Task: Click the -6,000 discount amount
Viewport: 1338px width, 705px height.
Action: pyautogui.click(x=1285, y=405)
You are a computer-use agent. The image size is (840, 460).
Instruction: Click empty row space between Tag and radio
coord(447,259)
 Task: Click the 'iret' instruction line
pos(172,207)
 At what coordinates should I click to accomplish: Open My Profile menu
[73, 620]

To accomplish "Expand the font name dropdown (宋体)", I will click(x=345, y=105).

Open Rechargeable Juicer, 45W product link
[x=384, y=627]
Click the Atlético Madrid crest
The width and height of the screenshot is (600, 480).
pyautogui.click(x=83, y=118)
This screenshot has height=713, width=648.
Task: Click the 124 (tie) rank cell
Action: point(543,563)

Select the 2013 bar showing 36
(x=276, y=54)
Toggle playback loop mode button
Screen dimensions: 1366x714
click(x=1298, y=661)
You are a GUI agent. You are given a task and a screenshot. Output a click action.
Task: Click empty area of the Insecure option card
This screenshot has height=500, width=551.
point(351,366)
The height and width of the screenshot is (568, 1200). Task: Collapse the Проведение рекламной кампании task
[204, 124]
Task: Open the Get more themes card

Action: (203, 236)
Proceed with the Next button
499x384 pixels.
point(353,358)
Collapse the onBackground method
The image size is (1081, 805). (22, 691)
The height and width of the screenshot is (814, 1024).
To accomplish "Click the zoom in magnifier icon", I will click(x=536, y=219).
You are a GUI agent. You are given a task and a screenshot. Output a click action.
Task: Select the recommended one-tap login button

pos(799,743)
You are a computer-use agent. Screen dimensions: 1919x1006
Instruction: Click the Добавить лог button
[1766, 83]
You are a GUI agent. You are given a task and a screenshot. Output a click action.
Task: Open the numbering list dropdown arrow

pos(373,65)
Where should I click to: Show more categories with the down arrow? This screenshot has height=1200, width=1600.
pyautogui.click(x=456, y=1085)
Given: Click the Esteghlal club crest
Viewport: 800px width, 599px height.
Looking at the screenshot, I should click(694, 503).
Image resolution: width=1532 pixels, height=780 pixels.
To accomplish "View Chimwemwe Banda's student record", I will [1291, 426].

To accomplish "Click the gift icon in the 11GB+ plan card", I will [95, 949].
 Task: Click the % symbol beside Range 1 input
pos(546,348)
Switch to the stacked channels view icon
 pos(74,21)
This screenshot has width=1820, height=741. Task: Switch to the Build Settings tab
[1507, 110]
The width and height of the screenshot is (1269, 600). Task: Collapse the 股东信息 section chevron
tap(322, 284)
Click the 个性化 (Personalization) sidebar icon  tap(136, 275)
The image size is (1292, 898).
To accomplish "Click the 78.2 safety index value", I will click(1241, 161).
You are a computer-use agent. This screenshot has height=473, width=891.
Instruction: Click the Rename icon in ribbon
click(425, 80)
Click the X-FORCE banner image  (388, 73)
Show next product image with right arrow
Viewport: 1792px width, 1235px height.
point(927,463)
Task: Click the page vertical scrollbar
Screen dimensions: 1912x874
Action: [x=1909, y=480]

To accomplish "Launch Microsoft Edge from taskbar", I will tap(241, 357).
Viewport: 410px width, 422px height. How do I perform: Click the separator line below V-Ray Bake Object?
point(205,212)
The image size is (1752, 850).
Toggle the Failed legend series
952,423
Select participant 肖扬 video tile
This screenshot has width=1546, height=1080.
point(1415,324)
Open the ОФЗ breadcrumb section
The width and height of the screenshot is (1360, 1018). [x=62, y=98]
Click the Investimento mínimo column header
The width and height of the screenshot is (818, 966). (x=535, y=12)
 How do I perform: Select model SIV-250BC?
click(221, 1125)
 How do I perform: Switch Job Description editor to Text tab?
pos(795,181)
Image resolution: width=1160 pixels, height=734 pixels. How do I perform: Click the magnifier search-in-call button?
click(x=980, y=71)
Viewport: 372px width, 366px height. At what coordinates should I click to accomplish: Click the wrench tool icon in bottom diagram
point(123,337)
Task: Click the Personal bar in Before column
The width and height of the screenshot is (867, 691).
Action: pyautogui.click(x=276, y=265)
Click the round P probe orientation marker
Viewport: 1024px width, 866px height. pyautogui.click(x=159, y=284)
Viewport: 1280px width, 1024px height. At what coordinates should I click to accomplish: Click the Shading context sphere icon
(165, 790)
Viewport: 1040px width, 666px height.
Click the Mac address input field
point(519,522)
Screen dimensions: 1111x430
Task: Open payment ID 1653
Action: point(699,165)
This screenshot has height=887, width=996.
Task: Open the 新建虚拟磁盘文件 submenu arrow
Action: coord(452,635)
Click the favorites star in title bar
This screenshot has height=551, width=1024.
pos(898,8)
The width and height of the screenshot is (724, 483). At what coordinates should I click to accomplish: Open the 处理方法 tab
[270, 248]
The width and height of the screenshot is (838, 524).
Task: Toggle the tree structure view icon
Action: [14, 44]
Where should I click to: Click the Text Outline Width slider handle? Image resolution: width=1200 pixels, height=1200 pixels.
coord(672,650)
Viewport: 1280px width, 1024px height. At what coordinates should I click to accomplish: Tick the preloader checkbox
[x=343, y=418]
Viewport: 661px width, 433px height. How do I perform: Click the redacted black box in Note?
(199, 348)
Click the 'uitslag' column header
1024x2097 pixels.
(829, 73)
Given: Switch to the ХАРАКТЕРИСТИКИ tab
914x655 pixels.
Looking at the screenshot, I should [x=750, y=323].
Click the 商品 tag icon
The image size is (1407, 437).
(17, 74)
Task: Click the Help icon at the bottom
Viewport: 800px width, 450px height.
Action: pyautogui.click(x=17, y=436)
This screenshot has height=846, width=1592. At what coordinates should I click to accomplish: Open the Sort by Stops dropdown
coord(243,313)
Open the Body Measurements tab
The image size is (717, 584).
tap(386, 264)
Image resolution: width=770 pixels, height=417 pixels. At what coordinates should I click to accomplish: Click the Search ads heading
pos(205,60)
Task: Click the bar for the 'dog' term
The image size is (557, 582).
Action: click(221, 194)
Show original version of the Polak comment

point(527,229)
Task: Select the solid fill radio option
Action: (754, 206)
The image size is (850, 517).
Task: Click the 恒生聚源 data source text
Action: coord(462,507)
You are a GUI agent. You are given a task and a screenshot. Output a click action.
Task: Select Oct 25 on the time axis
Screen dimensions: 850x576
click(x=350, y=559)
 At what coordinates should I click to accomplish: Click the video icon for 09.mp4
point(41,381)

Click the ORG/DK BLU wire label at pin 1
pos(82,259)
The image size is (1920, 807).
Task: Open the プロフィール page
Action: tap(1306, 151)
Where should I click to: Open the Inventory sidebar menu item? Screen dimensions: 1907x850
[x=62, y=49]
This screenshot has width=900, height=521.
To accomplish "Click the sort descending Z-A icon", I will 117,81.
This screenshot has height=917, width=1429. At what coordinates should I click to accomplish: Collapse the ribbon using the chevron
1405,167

### [WORK TASK]
Here the job is to set down exactly the lines of the material above that fall between the one with "The height and width of the screenshot is (568, 1200)." and the one with "You are a computer-use agent. This", inclusive, and nothing beyond them.

### [THE COMPLETED TASK]
The height and width of the screenshot is (568, 1200). Task: Collapse the Проведение рекламной кампании task
[204, 124]
Task: Open the Get more themes card

Action: (203, 236)
Proceed with the Next button
499x384 pixels.
point(353,358)
Collapse the onBackground method
The image size is (1081, 805). (22, 691)
The height and width of the screenshot is (814, 1024).
To accomplish "Click the zoom in magnifier icon", I will click(x=536, y=219).
You are a GUI agent. You are given a task and a screenshot. Output a click action.
Task: Select the recommended one-tap login button

pos(799,743)
You are a computer-use agent. Screen dimensions: 1919x1006
Instruction: Click the Добавить лог button
[1766, 83]
You are a GUI agent. You are given a task and a screenshot. Output a click action.
Task: Open the numbering list dropdown arrow

pos(373,65)
Where should I click to: Show more categories with the down arrow? This screenshot has height=1200, width=1600.
pyautogui.click(x=456, y=1085)
Given: Click the Esteghlal club crest
Viewport: 800px width, 599px height.
Looking at the screenshot, I should click(694, 503).
Image resolution: width=1532 pixels, height=780 pixels.
To accomplish "View Chimwemwe Banda's student record", I will [1291, 426].

To accomplish "Click the gift icon in the 11GB+ plan card", I will [95, 949].
 Task: Click the % symbol beside Range 1 input
pos(546,348)
Switch to the stacked channels view icon
 pos(74,21)
This screenshot has width=1820, height=741. Task: Switch to the Build Settings tab
[1507, 110]
The width and height of the screenshot is (1269, 600). Task: Collapse the 股东信息 section chevron
tap(322, 284)
Click the 个性化 (Personalization) sidebar icon  tap(136, 275)
The image size is (1292, 898).
To accomplish "Click the 78.2 safety index value", I will click(1241, 161).
You are a computer-use agent. This screenshot has height=473, width=891.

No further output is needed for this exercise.